Georges Braque, ‘The Pink Tablecloth’ (1938), oil and sand on canvas, 87.5 x 106 cm

 

www.jamesfaurewalker.com

James Faure Walker will be showing recent paintings at Felix and Spear, 18 May – 15 June

 

Iznik, (ca. 1575), Fritware, polychrome underglaze painted, glazed

Black-figured Amphora (wine-jar) signed by Exekias as potter and attributed to him as painter (540-530 BC)

Willem de Kooning, ‘Easter Monday’ (1956-56), oil and newspaper transfer on canvas, 243.8 x 188 cm

Joan Miro, ‘Escargot, Femme, Fleur, Étoile’ (1934), oil on canvas, 195 x 172 cm



3 thoughts on “Eye Opener: James Faure Walker”
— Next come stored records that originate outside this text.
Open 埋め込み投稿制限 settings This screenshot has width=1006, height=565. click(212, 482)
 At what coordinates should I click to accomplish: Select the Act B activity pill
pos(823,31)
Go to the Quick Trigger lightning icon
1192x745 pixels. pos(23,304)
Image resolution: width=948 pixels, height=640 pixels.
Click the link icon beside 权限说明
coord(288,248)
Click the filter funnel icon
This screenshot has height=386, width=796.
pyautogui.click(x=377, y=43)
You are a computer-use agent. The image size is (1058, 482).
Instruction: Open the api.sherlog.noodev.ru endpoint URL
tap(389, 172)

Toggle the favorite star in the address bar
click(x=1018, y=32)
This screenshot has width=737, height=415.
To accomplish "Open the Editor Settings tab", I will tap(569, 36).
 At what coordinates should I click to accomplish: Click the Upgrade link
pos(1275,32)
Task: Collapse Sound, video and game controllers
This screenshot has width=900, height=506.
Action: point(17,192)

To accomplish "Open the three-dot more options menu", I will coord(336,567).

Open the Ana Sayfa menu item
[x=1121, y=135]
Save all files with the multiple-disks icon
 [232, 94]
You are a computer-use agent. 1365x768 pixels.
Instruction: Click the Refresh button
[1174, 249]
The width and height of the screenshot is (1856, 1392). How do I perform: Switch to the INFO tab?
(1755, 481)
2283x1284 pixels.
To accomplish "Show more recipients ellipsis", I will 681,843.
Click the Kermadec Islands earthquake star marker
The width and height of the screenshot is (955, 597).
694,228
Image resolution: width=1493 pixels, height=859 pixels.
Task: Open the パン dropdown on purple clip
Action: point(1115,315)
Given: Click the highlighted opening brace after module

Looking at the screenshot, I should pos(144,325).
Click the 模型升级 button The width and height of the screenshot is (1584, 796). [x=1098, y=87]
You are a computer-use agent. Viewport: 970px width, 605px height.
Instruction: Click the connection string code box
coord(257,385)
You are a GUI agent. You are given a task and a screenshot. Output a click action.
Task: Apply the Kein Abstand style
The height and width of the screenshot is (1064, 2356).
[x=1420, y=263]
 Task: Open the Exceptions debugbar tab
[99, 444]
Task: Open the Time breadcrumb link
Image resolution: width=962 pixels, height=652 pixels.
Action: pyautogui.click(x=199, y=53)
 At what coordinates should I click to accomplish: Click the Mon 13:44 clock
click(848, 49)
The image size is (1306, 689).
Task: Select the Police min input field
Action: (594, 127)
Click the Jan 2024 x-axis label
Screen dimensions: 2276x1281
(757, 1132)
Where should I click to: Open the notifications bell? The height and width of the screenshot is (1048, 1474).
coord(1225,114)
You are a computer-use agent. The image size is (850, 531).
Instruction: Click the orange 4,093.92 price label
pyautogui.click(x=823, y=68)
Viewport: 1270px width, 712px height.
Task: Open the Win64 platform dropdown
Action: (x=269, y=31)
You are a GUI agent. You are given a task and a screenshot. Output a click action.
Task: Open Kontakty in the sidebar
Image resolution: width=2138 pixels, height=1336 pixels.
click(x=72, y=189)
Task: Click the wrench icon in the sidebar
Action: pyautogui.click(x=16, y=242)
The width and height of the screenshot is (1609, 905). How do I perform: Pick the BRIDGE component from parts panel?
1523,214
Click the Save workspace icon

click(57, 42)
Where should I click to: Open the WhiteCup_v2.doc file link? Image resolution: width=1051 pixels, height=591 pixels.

  1. Wonderfully intelligent and erudite. Any good exhibition, and I always see James. Not sure about the Held appraisal however, as I felt he let the cat out of the bag by introducing perspective. Also about Clyfford Still, I got to see Edward Dugmore frequently, one of his close students. He (and Ernie Briggs) was a very interesting man and artist, not at all stuffy or restricted (shows at Loretta Howard). I’m amazed at the lack of a rigorous devotion to ongoing Abstraction,in both this and Alan’s piece. Can we ask Sean Scully to do one ?

  2. Nick Cash says:

    Good to read about your connections and influences, like the qoute from Charles Pollock. Something that came to mind – were you interested in, or do you feel any kind of synergy with Hockney’s rendering of water in his Pool paintings? It may be a spurious thought, but they came to mind when seeing the Heron Bay work.

    1. Derek Marks says:

      Excellent James. There is always so much thought and revision that one has to put into these bio/memory inspirations, it takes time and genuine effort to really get across in an honest fashion one’s feelings, and your recap and enthusiasm for art and life powers throughout – and most eclectic. Very enjoyable indeed.